The SC struck out the standing order 109(3) which says a Deputy Speaker or any other member presiding shall not retain his original vote while presiding.
It furthered that the Deputy Speaker can be counted during the quorum for decision making according to article 104(1)
Justice Jones Dotse noted that the full ruling will be made available on Friday, March 11.
President Akufo-Addo told the Daily Guide on Thursday March 10 that “Indeed, and I believe that is part of the reasoning of the Court, all the Legislatures of the world, where the presiding person is a Member of the Legislature, like our Deputy Speakers are, like the Speaker of the House of Representatives in the United States of America or the President pro tempore of the Senate in the United States, or the Speaker of the British Parliament have the right to speak because they are Members of the Assembly,” President Akufo-Addo said.
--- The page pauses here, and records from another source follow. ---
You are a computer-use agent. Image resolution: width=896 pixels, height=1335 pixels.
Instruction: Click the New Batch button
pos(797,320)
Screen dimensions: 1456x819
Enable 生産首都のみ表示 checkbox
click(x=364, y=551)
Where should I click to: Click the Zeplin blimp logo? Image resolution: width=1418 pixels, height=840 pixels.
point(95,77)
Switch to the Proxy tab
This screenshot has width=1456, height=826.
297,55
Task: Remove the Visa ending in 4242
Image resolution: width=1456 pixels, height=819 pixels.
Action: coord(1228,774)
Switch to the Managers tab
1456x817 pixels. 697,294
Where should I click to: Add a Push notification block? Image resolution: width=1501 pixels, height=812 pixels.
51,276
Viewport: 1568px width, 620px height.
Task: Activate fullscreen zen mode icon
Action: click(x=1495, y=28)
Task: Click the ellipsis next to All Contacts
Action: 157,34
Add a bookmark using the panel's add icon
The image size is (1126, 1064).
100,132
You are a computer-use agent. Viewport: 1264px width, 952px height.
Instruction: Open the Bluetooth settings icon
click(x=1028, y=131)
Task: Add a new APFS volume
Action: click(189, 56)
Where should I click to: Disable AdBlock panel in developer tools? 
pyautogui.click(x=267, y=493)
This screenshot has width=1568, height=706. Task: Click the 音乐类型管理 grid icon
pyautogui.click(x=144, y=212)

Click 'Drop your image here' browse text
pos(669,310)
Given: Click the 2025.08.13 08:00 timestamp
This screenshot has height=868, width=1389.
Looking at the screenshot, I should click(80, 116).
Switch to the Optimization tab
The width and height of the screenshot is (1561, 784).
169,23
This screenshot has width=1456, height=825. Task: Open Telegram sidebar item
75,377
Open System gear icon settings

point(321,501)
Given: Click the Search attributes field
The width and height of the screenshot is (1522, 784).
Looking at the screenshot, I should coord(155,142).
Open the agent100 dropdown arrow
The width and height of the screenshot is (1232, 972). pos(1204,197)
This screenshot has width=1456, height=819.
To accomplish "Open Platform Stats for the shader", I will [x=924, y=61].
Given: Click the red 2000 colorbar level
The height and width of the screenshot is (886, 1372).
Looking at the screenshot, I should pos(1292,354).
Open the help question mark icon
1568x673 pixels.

He continued, “Our Speaker is expressly not a Member of the Assembly, that is why he doesn’t have the right to vote. In fact, he really ought not to participate in the deliberations of the House, he is a referee making sure that the debate is conducted properly, or the orders of the House are complied with. That is his role. But he ought, strictly speaking, not to be part of the proceedings of the House. That is not the case with the Deputy Speakers, and that matter is transparent on the face of our Constitution”.
The President noted that even the Presiding Members in the country’s District Assemblies have the right to vote, because they are members of the Assembly.
“Once you’re a member of the Assembly, and you’re representing certain constituencies. If you are denied your right to vote, it is tantamount to denying the right of the people you represent to have a say in the decisions of the Assembly. That will not be right. So, I could not understand what the furore and controversy that was artificially generated,” he added.